Gertrude Abercrombie, 1956, The Magician, private collection. Freeman’s/Hindman.
In 1940, Abercrombie married lawyer Robert Livingston, and they had a daughter, Dinah. Her painting Dinah Enters the Landscape is often interpreted as an examination of her unease at becoming a new mother. Abercrombie and Livingston divorced in 1948.
“She didn’t divorce him until she found him another wife,” Weininger said. She goes on to explain how Abercrombie depicted the handoff of Livingston to his next wife in The Chess Match.
Shortly afterward, Abercrombie married Frank Sanford. “He had been a jewel thief, safe robber, imprisoned twice,” wrote Abercrombie’s friend August Becker. Sanford also owned a record shop and knew all of the jazz musicians who came through town. His and Abercrombie’s home was a haven for Black musicians seeking safe spaces after evening shows in the era of segregation. Saturday night parties turned into Sunday jam sessions, where sometimes Abercrombie would jump in on the piano.
Gertrude Abercrombie, The Courtship, 1949, Museum of Contemporary Art, Chicago, IL, USA. Museum’s website.
Liquor flowed freely, and just as segregationist norms were eschewed, so were traditional attitudes about sexuality. “There was not a hard line drawn between straight and queer identities in Gertrude’s world,” wrote August Becker. He added that both of Abercrombie’s husbands had male lovers.
Abercrombie’s spot in the jazz scene and her home’s location in Hyde Park placed her in the thick of the demographic and cultural changes taking place in Chicago. The Great Migration meant an influx of Black Americans and the resulting racial politics. Hyde Park became one of the country’s first “urban renewal” programs, which meant bulldozing largely Black-populated areas for redevelopment. Doors were pulled off buildings before their demolition, and this became fodder for Abercrombie’s demolition door series.
Gertrude Abercrombie, Demolition Doors, 1964, Illinois State Museum, Springfield, IL, USA. Carnegie Museum of Art.
Gertrude Abercrombie and Frank Sanford acquired an old Rolls-Royce, more of a barely-running prop than a functioning car. They took it to the vacant lot near an outdoor art fair, and propped paintings along the running boards. “My, my, they were so weird I would not have dared to get close, afraid of being thought in some way interested in or attached to any group so queer,” wrote Becker. “And to a young man of 19, trying to pass as straight and adult—threatening.”
Abercrombie started to paint miniatures, too, some small enough to be used as broaches, perhaps because she could produce and sell them quickly. Often, she lived with too much alcohol and not enough money.
She and Sanford divorced in 1964. Her health deteriorated due to alcoholism and arthritis, and she began using a wheelchair. In 1977, shortly before she died, friend and fellow artist Don Baum put together a retrospective of her work at the Hyde Park Art Center. After her death the same year, he became a trustee of her estate.

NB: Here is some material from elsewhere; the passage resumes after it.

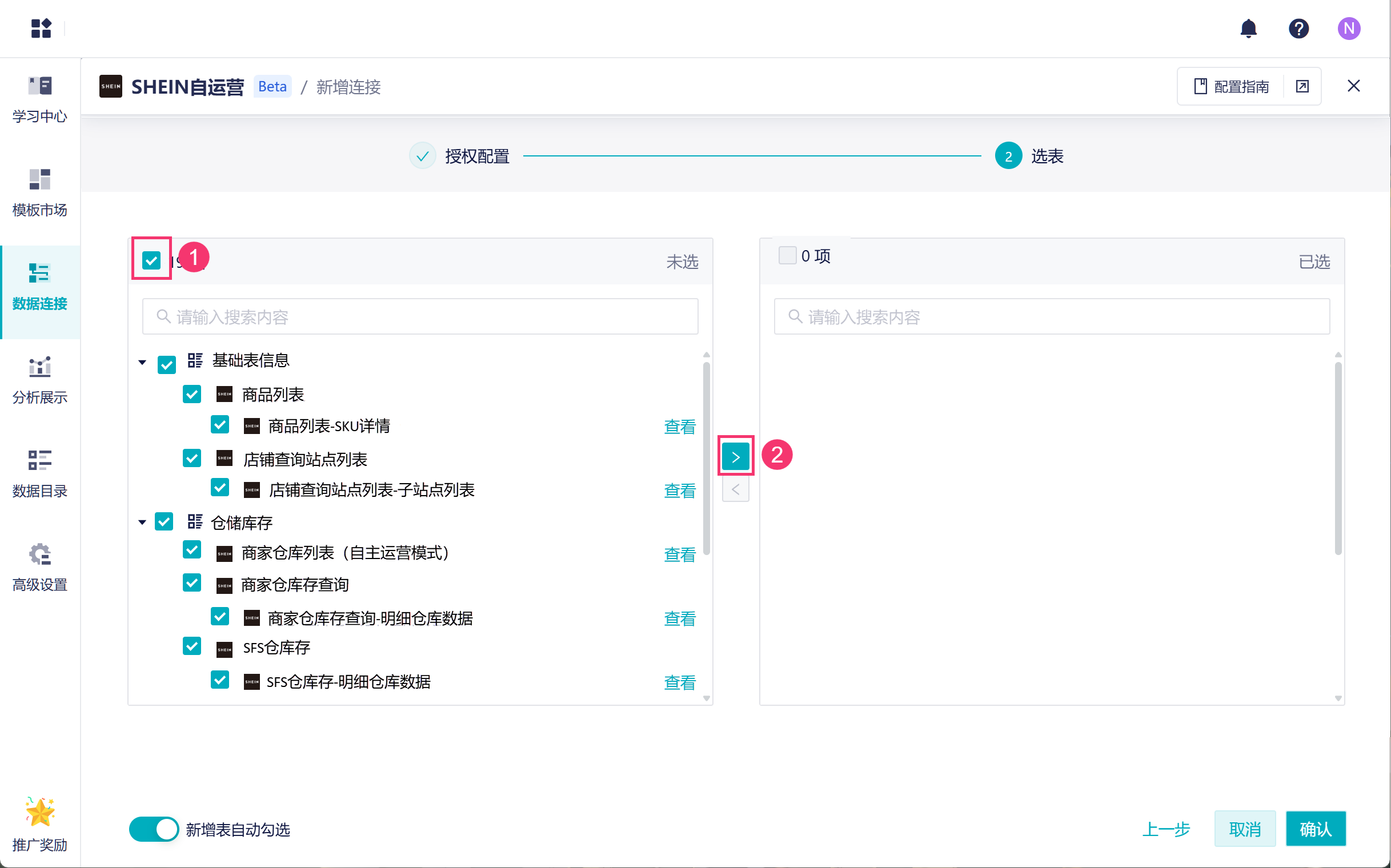Screen dimensions: 1391x868
Task: Uncheck the SFS仓库存 checkbox
Action: pos(192,646)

Gertrude Abercrombie, Letter from Karl, 1940, Union League Club of Chicago, Chicago, IL, USA. ULCC website.
Abercrombie’s work has become more popular after her death, causing The New York Times to write the headline “This Surrealist is Having a Moment 66 Years After Her Death.” Her 2025 show, Gertrude Abercrombie: The Whole World is a Mystery, was recently at the Carnegie Museum of Art and will travel to the Colby College Museum of Art for viewing from July 12, 2025, through January 11, 2026.
In both her art and in her life, Abercrombie flew in the face of convention. A beacon to Bohemian Chicagoans, she embraced her odd-duck status, sometimes dressing the part in a pointed black hat. She told a story about a group of children watching her walk down the street. One brave child approached her and asked, “Are you really a witch?” She replied, “Yes, I am, but do you know there are good witches and there are bad witches? I’m a good witch.”